Under the rule that a connection confessedly illicit in its origin or shown to have been such, will be presumed to retain that character until some change is established, it is not essential in order to establish such a change, or to show the precise time or occasion thereof; it is sufficient if the facts show that a change must have occurred transforming the illicit intercourse into cohabitation matrimonial in its character. Badger v. Badger, 88 N. Y. 547, 42 Am.
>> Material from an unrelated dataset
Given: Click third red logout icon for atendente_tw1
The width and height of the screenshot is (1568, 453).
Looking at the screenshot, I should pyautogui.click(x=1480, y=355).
Rep. 263.

§ 516. Legal Wife not a Competent Witness.-Under the prosecution for bigamy under the statute of 1 Jac. chap. 11, it was said by Lord Hale: "The first and true wife is not allowed to be a witness against her husband, but I think it clear the second may be admitted to prove the second marriage for she is not his wife, contrary to a sudden opinion delivered in July, 1664, at the Assizes in Surrey, in Arthur Armstrong's Case, for she is not so much as his wife de facto." 1 Hale, P. C. 693.

So in East's Pleas of the Crown the rule is thus laid down: "The first and true wife cannot be a witness against her husband, nor vice versa; but the second may be admitted to prove the second marriage, for the first being proved she is not so much as wife de facto, but that must first be established." 1 East, P. C. 469. The text of East is supported by the following citation of authorities: 1 Hale, P. C. 693; 2 MS. Sum. 331; Ann Cheney's Case, O. B. May, 1730, Sergt. Foster's MS.
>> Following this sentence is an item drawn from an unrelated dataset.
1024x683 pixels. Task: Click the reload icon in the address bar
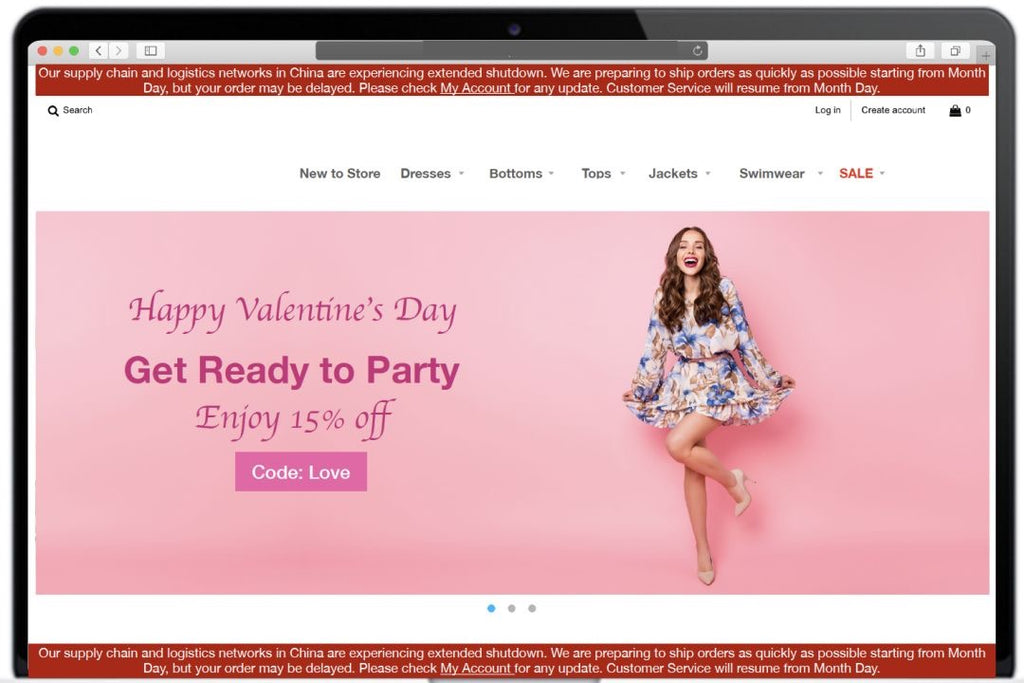click(x=696, y=49)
In Peake's Evidence (Norris), 248, it is said: "It is clearly settled that a woman who was never legally the wife of a man, though she has been in fact married to him, may be a witness against him; as in an indictment for bigamy, the first marriage being proved by other witnesses, the second wife may be examined to prove the marriage with her, for she is not de jure his wife."

The result of the authorities is that as long as the fact of the first marriage is contested, the second wife cannot be admitted to prove it. When the first marriage is duly established by other evidence to the satisfaction of the court, the second may be admitted to prove the second marriage but not the first, and the jury should have been so instructed.